Report all lines of the data below that hold the word "computer".

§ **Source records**
"""

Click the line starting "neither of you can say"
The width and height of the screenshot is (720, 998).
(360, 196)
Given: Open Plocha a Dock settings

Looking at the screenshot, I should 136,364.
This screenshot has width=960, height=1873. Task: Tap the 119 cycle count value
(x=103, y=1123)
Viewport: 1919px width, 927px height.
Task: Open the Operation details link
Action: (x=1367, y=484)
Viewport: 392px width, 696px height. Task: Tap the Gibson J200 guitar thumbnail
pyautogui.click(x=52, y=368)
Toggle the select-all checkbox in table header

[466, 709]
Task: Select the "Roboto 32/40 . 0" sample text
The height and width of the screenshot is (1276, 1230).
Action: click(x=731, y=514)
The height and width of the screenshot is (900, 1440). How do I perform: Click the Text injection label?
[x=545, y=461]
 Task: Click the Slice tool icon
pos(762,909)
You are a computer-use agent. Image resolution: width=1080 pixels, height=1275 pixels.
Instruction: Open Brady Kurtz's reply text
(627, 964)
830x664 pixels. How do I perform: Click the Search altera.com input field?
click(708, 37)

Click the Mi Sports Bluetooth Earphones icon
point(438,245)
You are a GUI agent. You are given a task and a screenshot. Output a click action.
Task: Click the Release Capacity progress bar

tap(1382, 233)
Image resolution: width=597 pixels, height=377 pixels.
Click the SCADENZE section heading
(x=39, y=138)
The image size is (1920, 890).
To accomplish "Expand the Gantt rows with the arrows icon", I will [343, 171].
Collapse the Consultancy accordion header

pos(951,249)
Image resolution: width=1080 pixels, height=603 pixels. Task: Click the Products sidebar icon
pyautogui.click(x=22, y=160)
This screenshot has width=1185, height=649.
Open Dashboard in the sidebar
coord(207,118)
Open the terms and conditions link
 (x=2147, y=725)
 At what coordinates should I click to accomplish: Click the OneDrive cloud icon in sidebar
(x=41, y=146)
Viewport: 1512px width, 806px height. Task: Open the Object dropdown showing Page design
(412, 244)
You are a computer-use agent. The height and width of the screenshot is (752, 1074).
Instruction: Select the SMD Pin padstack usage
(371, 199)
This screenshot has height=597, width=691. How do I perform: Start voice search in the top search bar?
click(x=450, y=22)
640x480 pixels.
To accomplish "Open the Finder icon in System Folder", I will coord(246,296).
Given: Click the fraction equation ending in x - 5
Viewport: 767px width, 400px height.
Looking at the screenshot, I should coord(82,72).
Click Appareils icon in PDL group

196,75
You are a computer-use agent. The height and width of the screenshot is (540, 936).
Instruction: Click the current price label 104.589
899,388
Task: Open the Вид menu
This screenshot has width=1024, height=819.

"""

§ **Your solution**
You are a computer-use agent. Image resolution: width=1080 pixels, height=1275 pixels.
You are a computer-use agent. The height and width of the screenshot is (752, 1074).
You are a computer-use agent. The height and width of the screenshot is (540, 936).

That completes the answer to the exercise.